- Opening Delimiter -
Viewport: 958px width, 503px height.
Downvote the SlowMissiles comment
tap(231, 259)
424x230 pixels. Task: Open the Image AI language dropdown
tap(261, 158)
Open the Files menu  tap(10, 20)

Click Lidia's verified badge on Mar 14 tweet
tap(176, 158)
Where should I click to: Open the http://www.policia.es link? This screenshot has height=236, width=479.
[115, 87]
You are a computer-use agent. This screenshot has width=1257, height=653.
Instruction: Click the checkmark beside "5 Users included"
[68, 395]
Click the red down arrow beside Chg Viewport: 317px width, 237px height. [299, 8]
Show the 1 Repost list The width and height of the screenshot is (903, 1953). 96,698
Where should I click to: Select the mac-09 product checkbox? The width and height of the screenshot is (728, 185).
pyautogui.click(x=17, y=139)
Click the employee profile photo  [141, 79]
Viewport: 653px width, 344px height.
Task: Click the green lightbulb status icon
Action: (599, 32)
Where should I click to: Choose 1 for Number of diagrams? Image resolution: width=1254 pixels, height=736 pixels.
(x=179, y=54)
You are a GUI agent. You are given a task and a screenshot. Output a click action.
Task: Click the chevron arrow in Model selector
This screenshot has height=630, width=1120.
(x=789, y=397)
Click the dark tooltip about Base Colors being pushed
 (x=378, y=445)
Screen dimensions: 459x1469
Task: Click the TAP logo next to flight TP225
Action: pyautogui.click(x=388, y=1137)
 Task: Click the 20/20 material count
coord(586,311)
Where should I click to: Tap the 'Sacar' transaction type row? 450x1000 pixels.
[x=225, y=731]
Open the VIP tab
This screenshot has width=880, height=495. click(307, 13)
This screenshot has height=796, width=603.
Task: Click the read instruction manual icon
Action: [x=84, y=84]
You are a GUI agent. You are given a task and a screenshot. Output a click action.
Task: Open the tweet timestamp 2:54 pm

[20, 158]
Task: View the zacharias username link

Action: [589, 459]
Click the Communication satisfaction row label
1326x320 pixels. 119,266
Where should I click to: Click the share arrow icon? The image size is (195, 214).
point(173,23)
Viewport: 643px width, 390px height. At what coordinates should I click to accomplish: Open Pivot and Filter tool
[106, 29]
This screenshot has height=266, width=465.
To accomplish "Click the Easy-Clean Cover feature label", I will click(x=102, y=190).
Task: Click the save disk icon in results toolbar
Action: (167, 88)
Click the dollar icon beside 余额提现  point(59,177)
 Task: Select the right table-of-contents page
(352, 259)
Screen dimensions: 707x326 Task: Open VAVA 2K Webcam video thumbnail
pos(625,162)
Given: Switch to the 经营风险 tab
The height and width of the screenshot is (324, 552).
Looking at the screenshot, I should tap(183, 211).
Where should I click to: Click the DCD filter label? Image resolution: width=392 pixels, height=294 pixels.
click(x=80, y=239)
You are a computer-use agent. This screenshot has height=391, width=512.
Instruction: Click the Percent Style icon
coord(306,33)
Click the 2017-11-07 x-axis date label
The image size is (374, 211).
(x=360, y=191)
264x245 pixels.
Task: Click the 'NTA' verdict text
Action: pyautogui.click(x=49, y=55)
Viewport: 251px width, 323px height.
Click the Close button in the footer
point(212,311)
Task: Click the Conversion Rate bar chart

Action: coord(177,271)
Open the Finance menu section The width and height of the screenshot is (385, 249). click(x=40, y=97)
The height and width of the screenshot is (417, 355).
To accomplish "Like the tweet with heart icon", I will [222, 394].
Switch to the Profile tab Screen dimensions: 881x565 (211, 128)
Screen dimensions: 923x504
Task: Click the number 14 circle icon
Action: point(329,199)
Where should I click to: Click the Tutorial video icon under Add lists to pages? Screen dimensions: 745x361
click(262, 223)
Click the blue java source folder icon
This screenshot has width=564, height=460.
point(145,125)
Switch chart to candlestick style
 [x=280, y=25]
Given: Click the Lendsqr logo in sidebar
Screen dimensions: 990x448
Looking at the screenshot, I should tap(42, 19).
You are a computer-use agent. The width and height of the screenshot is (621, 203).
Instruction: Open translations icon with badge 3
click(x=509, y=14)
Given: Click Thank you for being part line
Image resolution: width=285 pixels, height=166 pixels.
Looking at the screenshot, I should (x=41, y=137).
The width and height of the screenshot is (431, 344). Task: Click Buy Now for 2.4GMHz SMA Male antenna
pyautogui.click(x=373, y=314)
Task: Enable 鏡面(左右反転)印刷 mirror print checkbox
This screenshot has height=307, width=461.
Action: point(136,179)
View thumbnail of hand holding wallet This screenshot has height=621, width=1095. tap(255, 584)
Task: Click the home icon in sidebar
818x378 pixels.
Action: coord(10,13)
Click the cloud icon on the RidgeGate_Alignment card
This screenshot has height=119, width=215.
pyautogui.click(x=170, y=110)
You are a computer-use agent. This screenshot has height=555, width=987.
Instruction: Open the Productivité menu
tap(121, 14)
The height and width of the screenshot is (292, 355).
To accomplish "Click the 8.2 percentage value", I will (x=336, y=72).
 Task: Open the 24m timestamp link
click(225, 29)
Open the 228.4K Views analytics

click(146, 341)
- Closing Delimiter -
### Description of the task
Look over the entries above and tally the lines containing the string "agent"; the answer is that total only.

### Result of the exercise
6